The answer is an exact repetition of every entry, with all images left out.

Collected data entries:
####################

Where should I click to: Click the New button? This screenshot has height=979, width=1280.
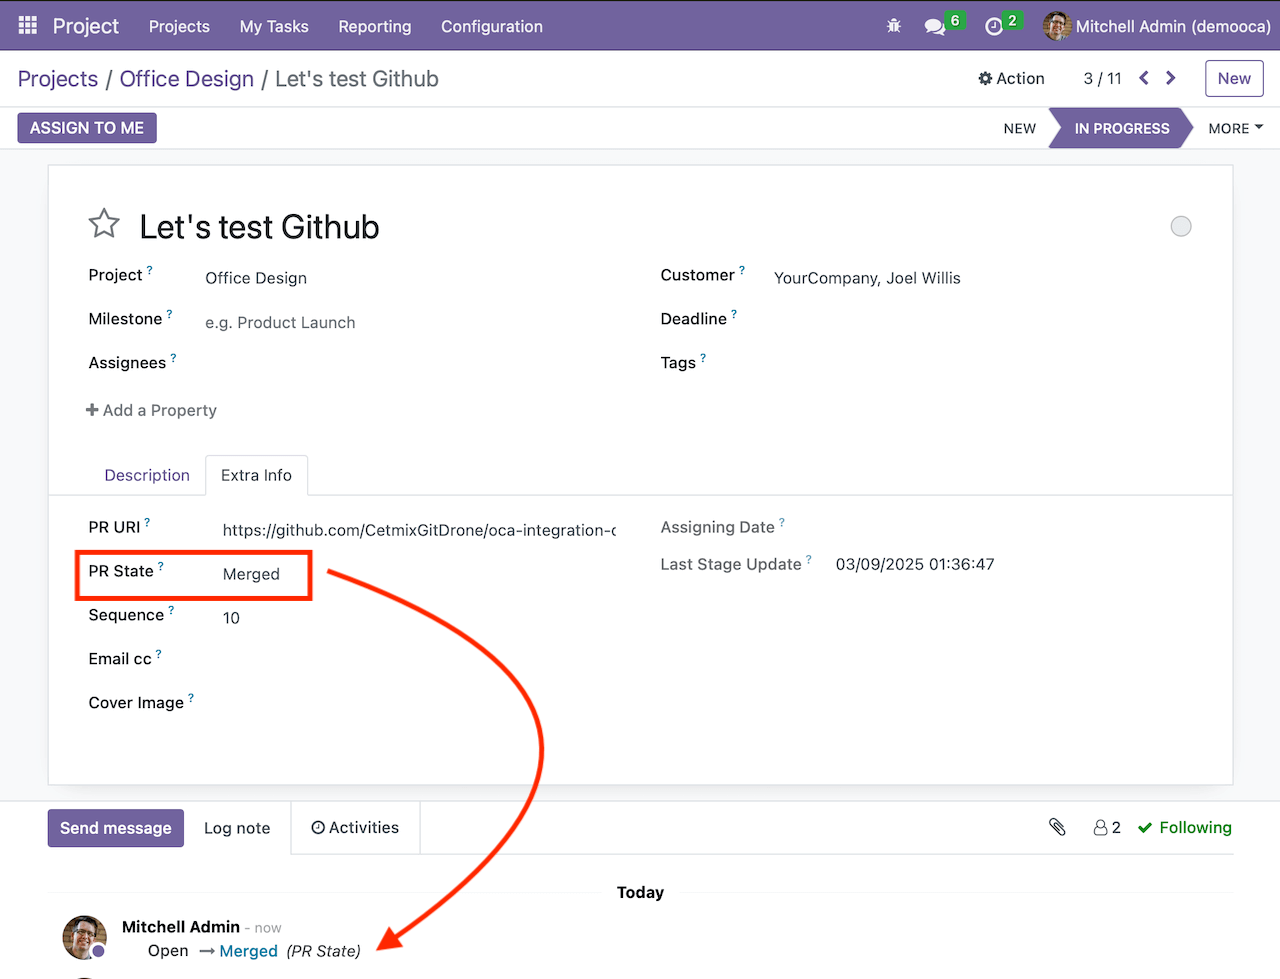[1234, 78]

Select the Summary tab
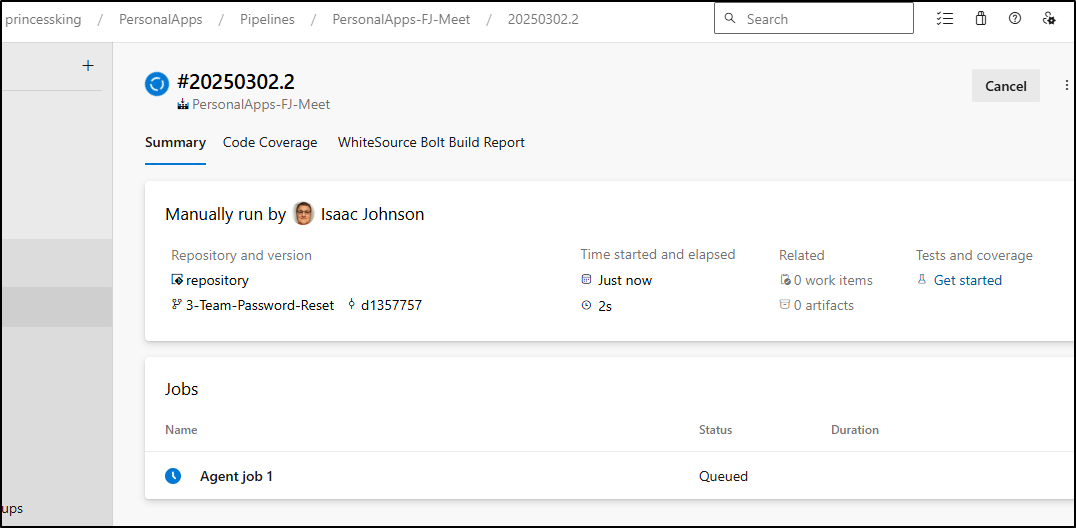pyautogui.click(x=175, y=143)
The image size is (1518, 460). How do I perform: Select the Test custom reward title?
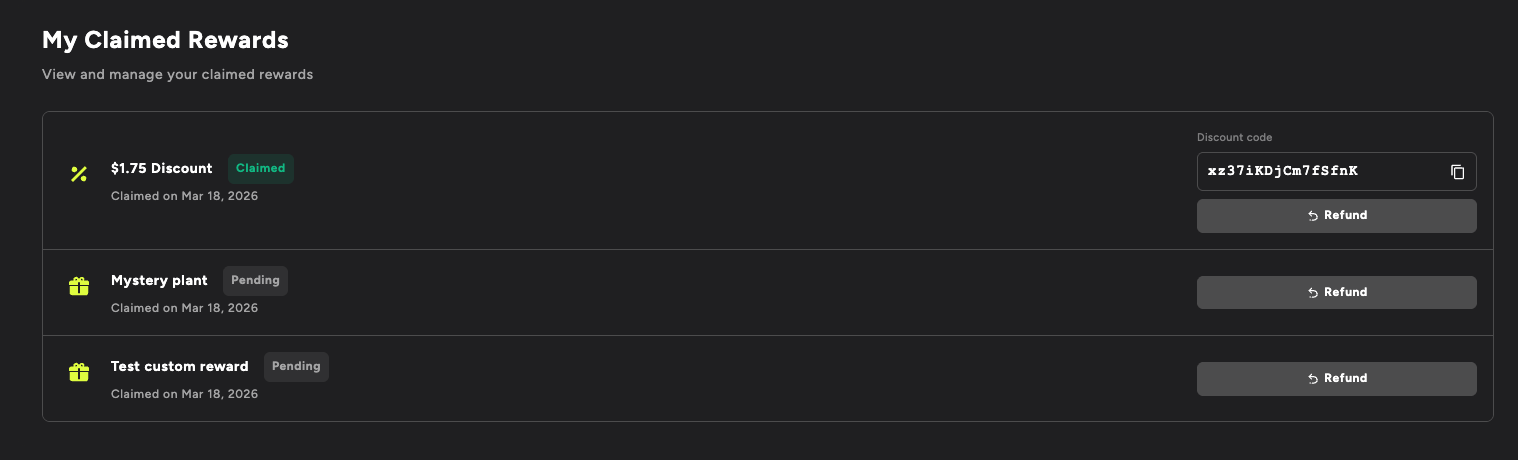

####################

Exercise answer:
Where should I click to: Click the New button? This screenshot has height=979, width=1280.
[1234, 78]

Select the Summary tab
pyautogui.click(x=175, y=143)
The image size is (1518, 460). How do I perform: Select the Test custom reward title?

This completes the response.